TASK DIRECTIONS:
Use the entries below and reproduce exactly the lines from the one containing "Open the Google 官方安全庫 result card" down to the one containing "Open the policy setting link", both of them included.

MATERIAL SUPPLIED:

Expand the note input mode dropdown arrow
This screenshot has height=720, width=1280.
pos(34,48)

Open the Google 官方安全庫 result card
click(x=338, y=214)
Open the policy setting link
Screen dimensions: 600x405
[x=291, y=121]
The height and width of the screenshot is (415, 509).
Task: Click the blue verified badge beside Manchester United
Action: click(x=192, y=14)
---
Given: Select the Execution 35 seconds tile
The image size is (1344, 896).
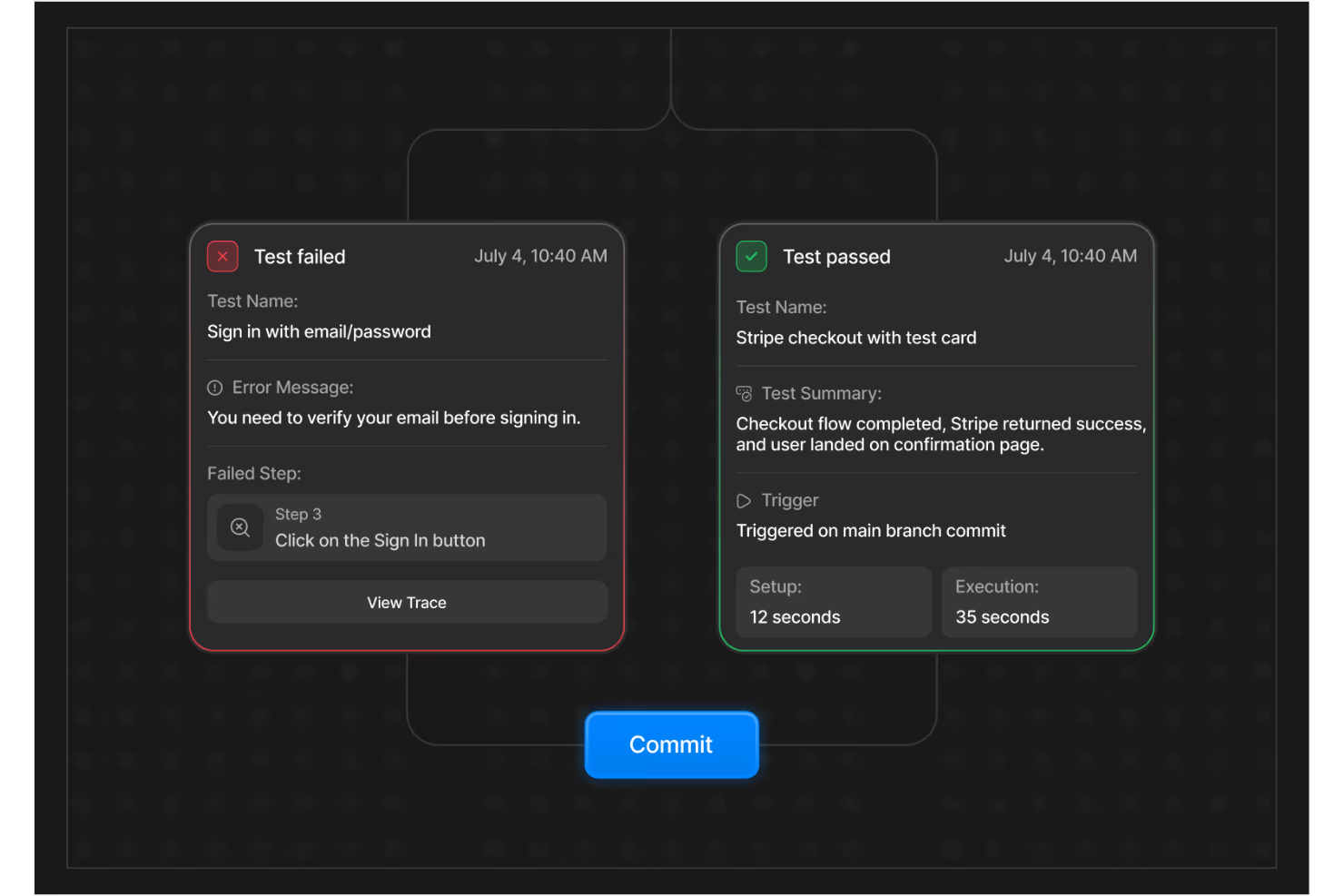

EXERCISE ANSWER:
Open the Google 官方安全庫 result card
click(x=338, y=214)
Open the policy setting link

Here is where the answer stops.